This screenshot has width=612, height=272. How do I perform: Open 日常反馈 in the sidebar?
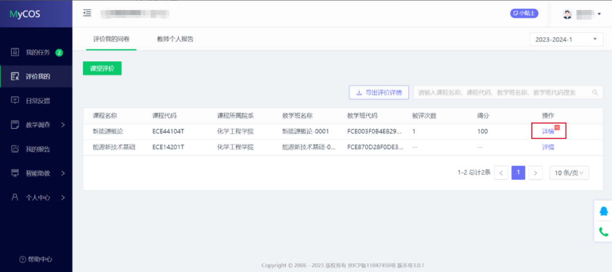(37, 101)
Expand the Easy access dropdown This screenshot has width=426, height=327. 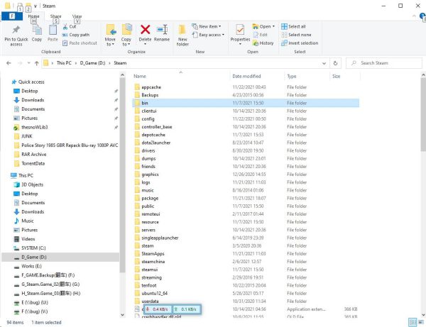click(212, 35)
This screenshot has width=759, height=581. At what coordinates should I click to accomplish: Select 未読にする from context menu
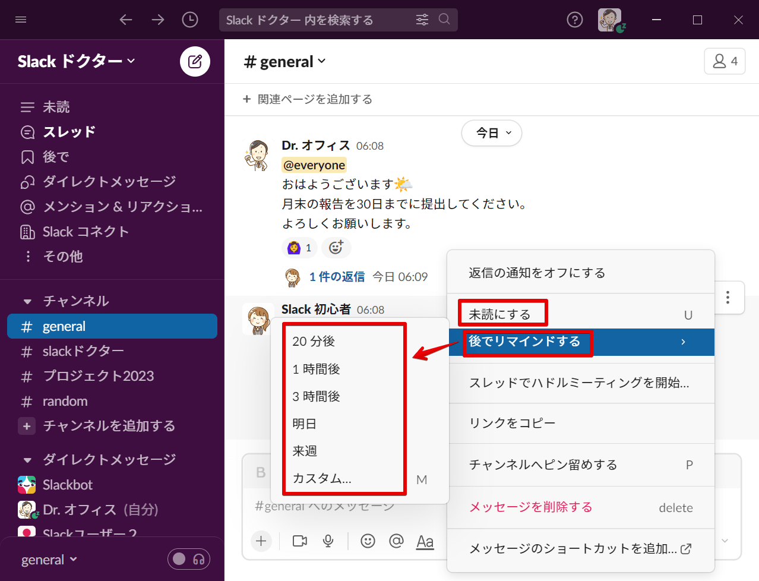tap(499, 314)
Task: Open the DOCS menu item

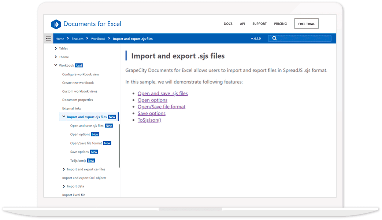Action: click(x=228, y=23)
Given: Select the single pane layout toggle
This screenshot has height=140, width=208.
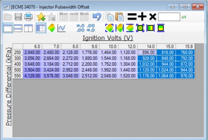Looking at the screenshot, I should point(8,28).
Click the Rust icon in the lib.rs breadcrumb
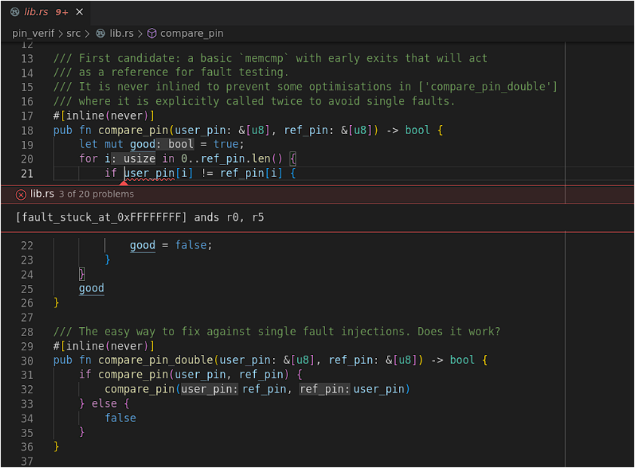This screenshot has width=635, height=468. pyautogui.click(x=101, y=33)
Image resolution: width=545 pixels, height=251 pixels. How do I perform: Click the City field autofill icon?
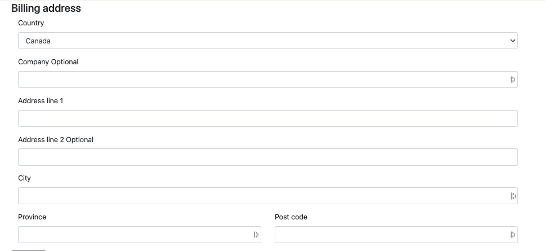pyautogui.click(x=512, y=196)
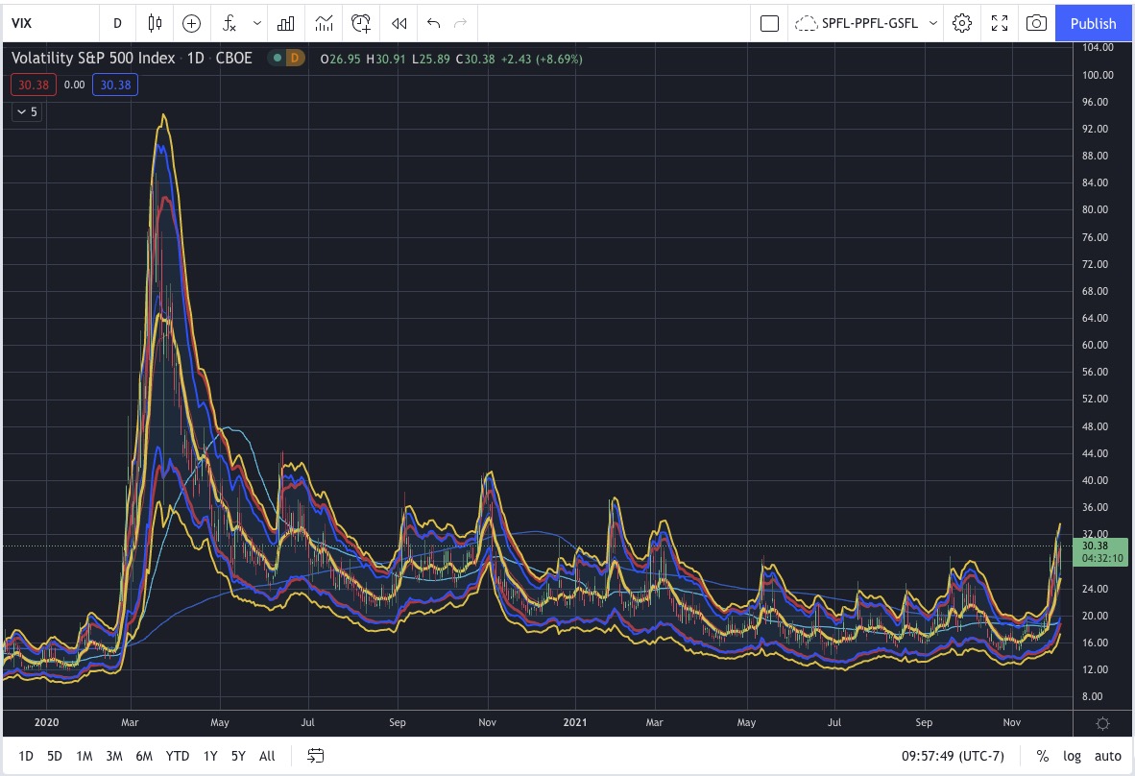The height and width of the screenshot is (776, 1135).
Task: Open the fx Indicators menu
Action: [229, 23]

:::

WHAT IS NEEDED »
Where the line with "This screenshot has height=140, width=208." appears in the entries above, begin there and restate every line to the end word for word, minus the pictures.

RESPONSE »
This screenshot has height=140, width=208.
Looking at the screenshot, I should point(8,28).
Click the Rust icon in the lib.rs breadcrumb
This screenshot has width=635, height=468. pyautogui.click(x=101, y=33)
Image resolution: width=545 pixels, height=251 pixels. How do I perform: Click the City field autofill icon?
pyautogui.click(x=512, y=196)
The height and width of the screenshot is (776, 1135).
Task: Open the fx Indicators menu
Action: [229, 23]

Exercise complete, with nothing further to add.